>> start
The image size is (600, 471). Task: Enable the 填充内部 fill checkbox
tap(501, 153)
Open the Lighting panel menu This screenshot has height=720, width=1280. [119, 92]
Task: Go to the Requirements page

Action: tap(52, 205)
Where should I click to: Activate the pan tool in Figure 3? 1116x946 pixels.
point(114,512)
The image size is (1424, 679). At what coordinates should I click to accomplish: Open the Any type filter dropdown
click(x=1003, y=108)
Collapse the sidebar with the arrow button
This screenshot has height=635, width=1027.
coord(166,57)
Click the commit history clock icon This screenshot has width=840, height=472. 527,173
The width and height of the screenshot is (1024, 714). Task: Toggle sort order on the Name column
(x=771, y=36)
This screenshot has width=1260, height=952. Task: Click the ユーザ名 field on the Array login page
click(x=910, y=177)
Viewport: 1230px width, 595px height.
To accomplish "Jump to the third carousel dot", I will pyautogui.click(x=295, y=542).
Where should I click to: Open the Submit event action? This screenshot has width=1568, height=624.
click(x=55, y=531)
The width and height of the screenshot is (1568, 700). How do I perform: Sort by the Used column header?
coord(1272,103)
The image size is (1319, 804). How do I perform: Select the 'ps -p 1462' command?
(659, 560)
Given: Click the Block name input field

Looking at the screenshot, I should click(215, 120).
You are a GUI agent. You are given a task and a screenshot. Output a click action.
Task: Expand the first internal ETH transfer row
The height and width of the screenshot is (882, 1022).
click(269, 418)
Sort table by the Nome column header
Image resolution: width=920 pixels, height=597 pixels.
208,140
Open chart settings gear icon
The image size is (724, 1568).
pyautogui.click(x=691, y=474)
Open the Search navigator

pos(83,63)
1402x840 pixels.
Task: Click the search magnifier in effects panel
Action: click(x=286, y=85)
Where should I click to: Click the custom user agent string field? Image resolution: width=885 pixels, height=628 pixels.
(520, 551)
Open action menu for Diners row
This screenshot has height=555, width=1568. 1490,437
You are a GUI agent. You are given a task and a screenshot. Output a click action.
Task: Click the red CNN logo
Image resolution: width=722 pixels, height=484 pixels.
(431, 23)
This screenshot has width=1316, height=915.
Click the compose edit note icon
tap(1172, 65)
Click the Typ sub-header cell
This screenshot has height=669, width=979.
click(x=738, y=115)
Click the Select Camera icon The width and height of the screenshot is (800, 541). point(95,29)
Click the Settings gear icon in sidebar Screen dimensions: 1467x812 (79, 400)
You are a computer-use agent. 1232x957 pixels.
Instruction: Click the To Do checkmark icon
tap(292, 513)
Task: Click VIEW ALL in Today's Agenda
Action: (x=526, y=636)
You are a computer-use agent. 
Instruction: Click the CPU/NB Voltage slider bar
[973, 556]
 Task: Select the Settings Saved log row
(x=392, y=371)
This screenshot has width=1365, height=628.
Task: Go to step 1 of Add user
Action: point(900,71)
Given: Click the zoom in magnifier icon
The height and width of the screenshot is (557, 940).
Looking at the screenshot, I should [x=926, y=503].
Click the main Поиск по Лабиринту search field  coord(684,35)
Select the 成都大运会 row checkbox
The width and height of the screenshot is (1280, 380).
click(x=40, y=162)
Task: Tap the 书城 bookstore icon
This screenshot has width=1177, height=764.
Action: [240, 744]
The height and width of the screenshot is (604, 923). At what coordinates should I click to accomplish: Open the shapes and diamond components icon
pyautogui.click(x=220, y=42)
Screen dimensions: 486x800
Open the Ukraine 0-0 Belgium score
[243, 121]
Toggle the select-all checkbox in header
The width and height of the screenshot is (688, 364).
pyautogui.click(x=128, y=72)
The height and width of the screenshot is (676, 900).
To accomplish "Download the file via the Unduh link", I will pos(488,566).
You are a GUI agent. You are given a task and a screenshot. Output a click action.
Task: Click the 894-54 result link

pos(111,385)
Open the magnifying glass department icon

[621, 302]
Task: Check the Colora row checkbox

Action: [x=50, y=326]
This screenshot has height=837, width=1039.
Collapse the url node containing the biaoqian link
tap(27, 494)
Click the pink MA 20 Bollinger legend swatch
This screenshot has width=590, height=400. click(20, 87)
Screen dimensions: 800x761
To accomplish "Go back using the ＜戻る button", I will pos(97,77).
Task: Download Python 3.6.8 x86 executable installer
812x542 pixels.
>> end
Copy out the entries verbatim, from the line containing "Click the Settings" through the end of the entries.

[Problem solution]
Click the Settings gear icon in sidebar Screen dimensions: 1467x812 (79, 400)
You are a computer-use agent. 1232x957 pixels.
Instruction: Click the To Do checkmark icon
tap(292, 513)
Task: Click VIEW ALL in Today's Agenda
Action: (x=526, y=636)
You are a computer-use agent. 
Instruction: Click the CPU/NB Voltage slider bar
[973, 556]
 Task: Select the Settings Saved log row
(x=392, y=371)
This screenshot has width=1365, height=628.
Task: Go to step 1 of Add user
Action: point(900,71)
Given: Click the zoom in magnifier icon
The height and width of the screenshot is (557, 940).
Looking at the screenshot, I should [x=926, y=503].
Click the main Поиск по Лабиринту search field  coord(684,35)
Select the 成都大运会 row checkbox
The width and height of the screenshot is (1280, 380).
click(x=40, y=162)
Task: Tap the 书城 bookstore icon
This screenshot has width=1177, height=764.
Action: [240, 744]
The height and width of the screenshot is (604, 923). At what coordinates should I click to accomplish: Open the shapes and diamond components icon
pyautogui.click(x=220, y=42)
Screen dimensions: 486x800
Open the Ukraine 0-0 Belgium score
[243, 121]
Toggle the select-all checkbox in header
The width and height of the screenshot is (688, 364).
pyautogui.click(x=128, y=72)
The height and width of the screenshot is (676, 900).
To accomplish "Download the file via the Unduh link", I will pos(488,566).
You are a GUI agent. You are given a task and a screenshot. Output a click action.
Task: Click the 894-54 result link

pos(111,385)
Open the magnifying glass department icon

[621, 302]
Task: Check the Colora row checkbox

Action: [x=50, y=326]
This screenshot has height=837, width=1039.
Collapse the url node containing the biaoqian link
tap(27, 494)
Click the pink MA 20 Bollinger legend swatch
This screenshot has width=590, height=400. click(20, 87)
Screen dimensions: 800x761
To accomplish "Go back using the ＜戻る button", I will pos(97,77).
Task: Download Python 3.6.8 x86 executable installer
812x542 pixels.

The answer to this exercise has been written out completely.